Sendo a procuração nula, o notário deve recusar a celebração da escritura pública exigida para o negócio principal, pois não há outorga (válida) de poderes de representação (66). O negócio representativo só poderá ser concluído se a procuração for lavrada por instrumento público ou por documento autenticado pelo notário ou por documento escrito e assinado pelo representado com reconhecimento presencial da letra e assinatura, não tendo este documento de ser escrito ou assinado na presença do notário, mas tendo o signatário de estar presente perante este no acto do reconhecimento.

Notas:

(59) Recentemente, com o DL 263-A/2007, de 23/07, a actuação do Conservador dispensa igualmente a forma da procuração exigível nos termos do CC quando esteja em causa a conclusão de (certos) negócios por escritura pública. Na verdade, este diploma, ao criar um procedimento especial de transmissão, oneração e registo de imóveis, permitiu que a compra de casa e outros negócios jurídicos relacionados com a transmissão e oneração de imóveis (v.g., a constituição ou modificação da hipoteca voluntária sobre bens imóveis — cfr. nova redacção do art. 714° do CC) fossem celebrados na CRP, dispensando-se a escritura pública (cfr. art. 8°, n° 3, do DL 263-A/2007, de 23/07).
Deste modo, para os negócios previstos pelo art. 2° do DL 263-A/2007 (vg., compra e venda de imóveis), ao eliminar-se a necessidade de actuação do notário quando o conservador intervenha, tem de passar a admitir-se que os documentos autenticados ou escritos e assinados pelo representado com reconhecimento presencial por este oficial público possam valer como procuração para a celebração daqueles negócios.

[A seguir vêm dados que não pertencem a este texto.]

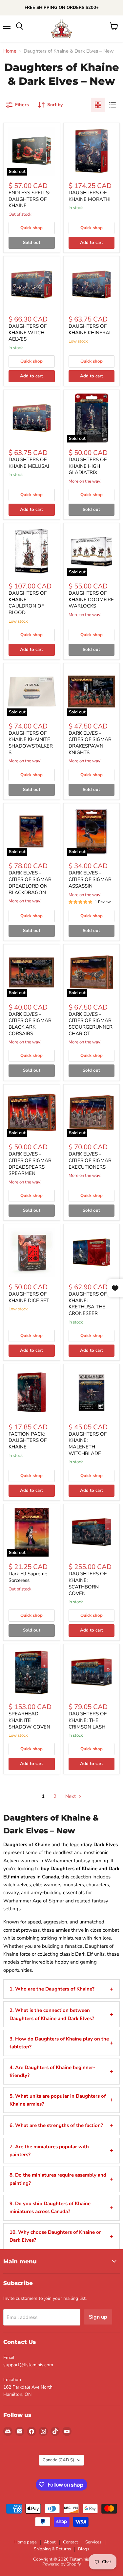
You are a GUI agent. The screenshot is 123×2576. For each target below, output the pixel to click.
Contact (70, 2542)
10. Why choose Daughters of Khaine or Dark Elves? (55, 2236)
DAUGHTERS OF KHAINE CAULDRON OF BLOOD (28, 603)
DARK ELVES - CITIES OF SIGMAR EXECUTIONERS (90, 1160)
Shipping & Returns (52, 2549)
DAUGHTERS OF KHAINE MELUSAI (29, 462)
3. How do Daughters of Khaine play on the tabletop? (59, 2043)
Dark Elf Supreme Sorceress (28, 1577)
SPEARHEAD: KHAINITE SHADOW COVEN (29, 1720)
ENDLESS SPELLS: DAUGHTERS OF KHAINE (29, 199)
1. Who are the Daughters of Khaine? (52, 1989)
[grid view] (98, 105)
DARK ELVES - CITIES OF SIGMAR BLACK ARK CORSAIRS (30, 1024)
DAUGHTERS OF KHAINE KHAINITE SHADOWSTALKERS (31, 743)
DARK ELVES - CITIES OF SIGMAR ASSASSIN (90, 879)
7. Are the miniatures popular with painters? (49, 2150)
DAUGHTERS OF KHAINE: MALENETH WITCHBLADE (88, 1444)
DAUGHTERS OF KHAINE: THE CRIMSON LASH (88, 1720)
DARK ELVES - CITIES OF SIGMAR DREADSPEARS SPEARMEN (30, 1164)
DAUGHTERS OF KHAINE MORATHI (90, 196)
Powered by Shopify (61, 2564)
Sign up (98, 2317)
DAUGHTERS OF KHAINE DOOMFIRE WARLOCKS (91, 599)
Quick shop (31, 228)
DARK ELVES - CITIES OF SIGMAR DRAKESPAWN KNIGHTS (90, 743)
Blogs (83, 2549)
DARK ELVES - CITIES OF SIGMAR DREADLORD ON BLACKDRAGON (30, 882)
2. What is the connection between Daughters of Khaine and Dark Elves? (52, 2014)
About (50, 2542)
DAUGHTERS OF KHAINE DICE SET (29, 1297)
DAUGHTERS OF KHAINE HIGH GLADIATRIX (88, 466)
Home (9, 51)
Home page (25, 2542)
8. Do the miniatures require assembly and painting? (58, 2179)
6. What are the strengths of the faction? (56, 2125)
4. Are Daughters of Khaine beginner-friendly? (52, 2071)
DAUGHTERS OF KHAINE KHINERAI (90, 329)
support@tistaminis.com (28, 2365)
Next (71, 1796)
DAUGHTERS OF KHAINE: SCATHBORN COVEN (88, 1583)
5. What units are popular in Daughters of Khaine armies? (58, 2100)
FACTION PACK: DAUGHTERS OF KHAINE (28, 1440)
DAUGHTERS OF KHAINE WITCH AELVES (28, 332)
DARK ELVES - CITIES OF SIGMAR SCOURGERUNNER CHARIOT (91, 1024)
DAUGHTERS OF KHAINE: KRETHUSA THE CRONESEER (88, 1304)
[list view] (112, 105)
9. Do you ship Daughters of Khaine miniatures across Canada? (50, 2207)
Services (93, 2542)
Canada (58, 2460)
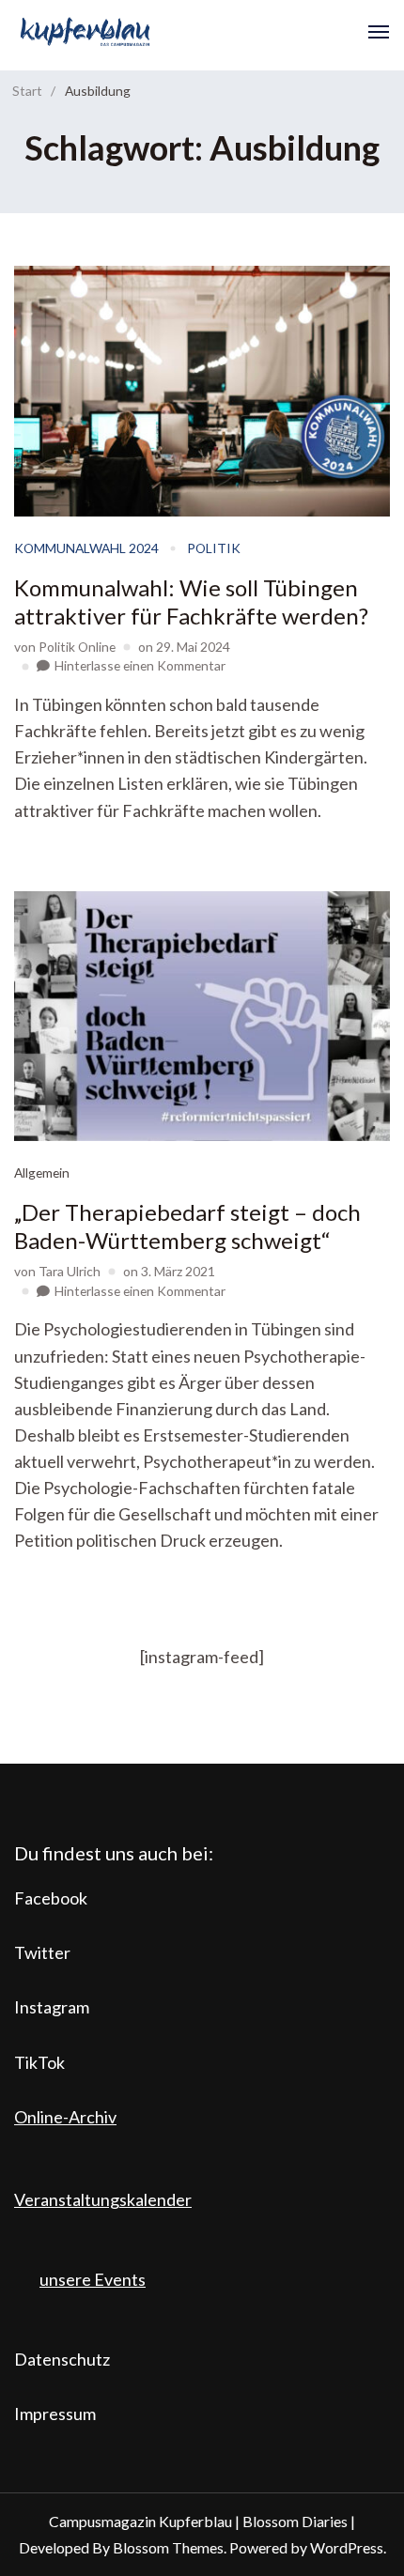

(60) No preâmbulo do DL 76-A/2006, de 29/03, afirma-se: “ o presente decreto-lei visa, portanto, objectivos e propósitos de interesse nacional e colectivo, relacionados com a promoção do desenvolvimento económico e a criação de um ambiente mais favorável à inovação e ao investimento em Portugal, sempre com garantia da segurança jurídica e da legalidade.”
Muitas das novidades deste diploma, porém, afiguram-se-nos como rudes (e perigosos…) golpes no valor da segurança jurídica. Com efeito, não compreendendo devidamente as diferenças entre as funções do notário e do conservador e não relevando as vantagens de um duplo controlo de legalidade, o legislador tornou facultativas as escrituras públicas relativas a vários actos da vida das empresas (v.g, a constituição, a alteração do contrato ou estatutos, o aumento do capital social, a alteração da sede ou objecto social, a dissolução, a fusão ou a cisão das sociedades comerciais).
Na ânsia da simplificação e da celeridade, bandeiras tão na moda, eliminaram-se a obrigatoriedade da escrituração mercantil (livros de inventário, balanço, diário, razão e copiador) e a necessidade de legalização dos livros de actas na Conservatória do Registo Comercial, medidas fortemente atentatórias da certeza jurídica, valor fundamental para a vida societária.
Por fim, o processo de cessão de quotas passou a não estar sujeito a escritura pública, sendo o registo feito por mero depósito, isto é, não há qualquer controlo formal ou material da legalidade daquele! Confia-se ao Secretário da sociedade, muitas vezes uma pessoa sem formação jurídica, o controlo anteriormente a cargo de notário e conservador…

(61) Estabelece o art. 38°, n° 1, do DL n.° 76-A/2006, de 29 de Março:
“Sem prejuízo da competência atribuída a outras entidades, as câmaras de comércio e indústria, reconhecidas nos termos do DL n° 244/92, de 29 de Outubro, os conservadores, os oficiais de registo, os advogados e os solicitadores podem fazer reconhecimentos simples e com menções especiais, presenciais e por semelhança, autenticar documentos particulares, certificar, ou fazer e certificar, traduções de documentos nos termos previstos na lei notarial [cfr. art. 155° e ss do CN].” (parêntesis nosso)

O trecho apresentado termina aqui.